For his first argument on appeal, Bunn asserts that the trial court erred in refusing to grant his motion to sever Count III of the information from Counts I and II. Prior to trial, Bunn filed a written motion to sever the offenses pursuant to Ark. R. Crim. P. 22.3, arguing that severance was necessary to achieve a fair determination of his guilt or innocence of each offense. At a pre-trial hearing, counsel for Bunn agreed that the charges were of the same or similar character, but argued that Count III should be severed from Counts I and II because it was “not part of the same single scheme or plan as the first two ...” After hearing argument from the State, the trial court ruled on the motion as follows:

*521Well, the State is alleging that these are all a part of a common scheme or plan and if, by chance, the proof is otherwise, then I think the Court is still permitted to sever out one or more of the counts. But those are all the allegations made by the State. It’s sort of a matter of proof at this point. It seems to me, as I’ve just inquired, they’re identical charges, although they did — apparently these alleged offenses occurred at some — two on one particular occasion; one at some later time but, nonetheless, still in fairly close proximity to the earlier conduct or alleged conduct so I’m going to deny the motion. You may want to raise it at some point during the trial.

Bunn renewed his motion to sever the offenses at the close of the State’s case, and again after the presentation of his case, but before the State offered rebuttal testimony. The trial court denied the motion, concluding that the testimony of the witnesses showed a common scheme or plan, and that “all offenses were very similar, if not identical.”

The trial court’s rulings were in error. Arkansas Rules of Criminal Procedure 21 and 22 provide for joinder and severance of offenses, respectively. We have said that Rule 22.1(b) does not require that a motion to sever be renewed at the end of all the evidence but “before” or at the close of all the proof. Rockett v. State, 319 Ark. 335, 891 S.W.2d 366 (1995). Thus, as Bunn renewed his motion to sever at the close of the State’s casein-chief and at the end of his case, he did so “before or at the close of all the evidence” in conformance with the rule.

Rule 21.1 is a broad rule, allowing for joinder of offenses when they “(a) are of the same or similar character, even if not part of a single scheme or plan; or (b) are based on the same conduct or a series of acts connected together or constituting parts of a single scheme or plan.” Rule 22.2, the severance rule, “recognizes the grave risk of prejudice from joint disposition of unrelated charges and, accordingly, provides a defendant with an absolute right to a severance of offenses joined solely on the ground that they are of same or similar character.” Clay v.
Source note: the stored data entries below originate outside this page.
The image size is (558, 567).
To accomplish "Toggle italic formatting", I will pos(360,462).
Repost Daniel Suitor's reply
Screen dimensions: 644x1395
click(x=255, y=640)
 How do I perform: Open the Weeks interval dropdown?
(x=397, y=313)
State, 318 Ark. 550, 886 S.W.2d 608 (1994); See also Commentary to Article VI. It provides in pertinent part that:

(a) Whenever two (2) or more offenses have been joined *522for trial solely on the ground that they are of the same or similar character and they are not part of a single scheme or plan, the defendant shall have the right to a severance of the offenses.
(b) The court, on application of the . . . defendant other than under subsection (a), shall grant a severance.of offenses:
(i) if before trial, it is deemed appropriate to promote a fair determination of the defendant’s guilt or innocence of each offense . . .
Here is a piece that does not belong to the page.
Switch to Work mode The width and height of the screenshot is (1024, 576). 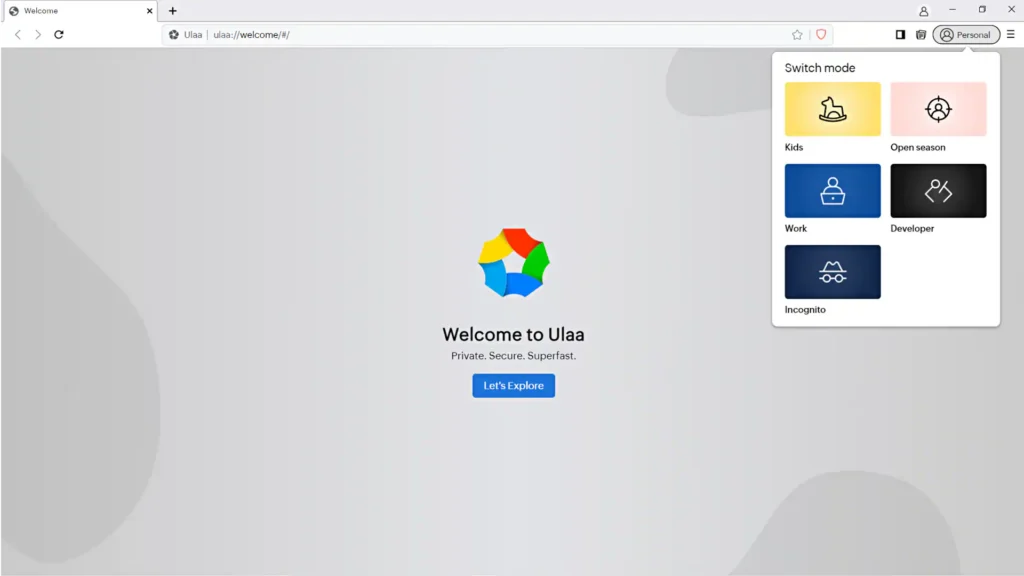click(832, 190)
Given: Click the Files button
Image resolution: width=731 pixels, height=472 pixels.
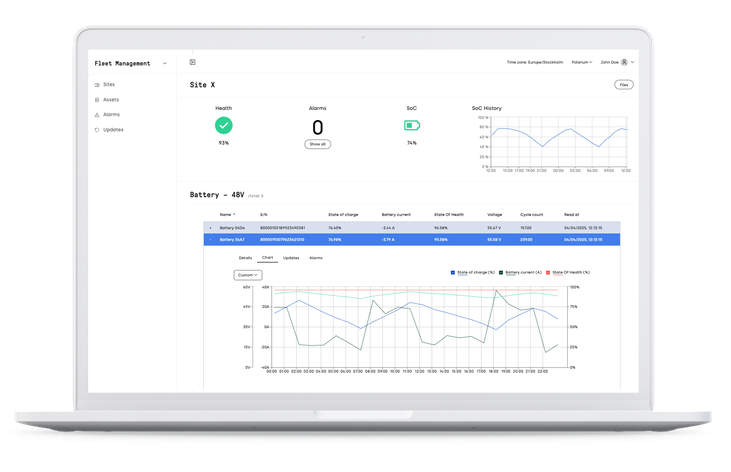Looking at the screenshot, I should [x=623, y=86].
A.RXr.P. Rule 37.2(a)-(b)(i).

In Clay v. State, supra, we made our position clear regarding what constitutes “a single scheme or plan,” stating that:

A single scheme or plan is discussed in the 1987 Unofficial Supplementary Commentary to Rule 21.1 as follows:
One who burglarizes an office on January 1 and a home on February 1 may be charged in the same information with both offenses, since they are “of similar character.” He would be entitled to severance under Rule 22.2(a), however, unless the offenses were part of a single scheme or plan or criminal episode. Even though roughly the same type of conduct might be argued to be involved in both burglaries, justifying joinder under Rule 21.1(b), the term “same conduct” in Rule 21.1(b) was probably intended to be read literally to refer to contemporaneous events and to permit joinder in a situation where, for example, a defendant robs three persons simultaneously.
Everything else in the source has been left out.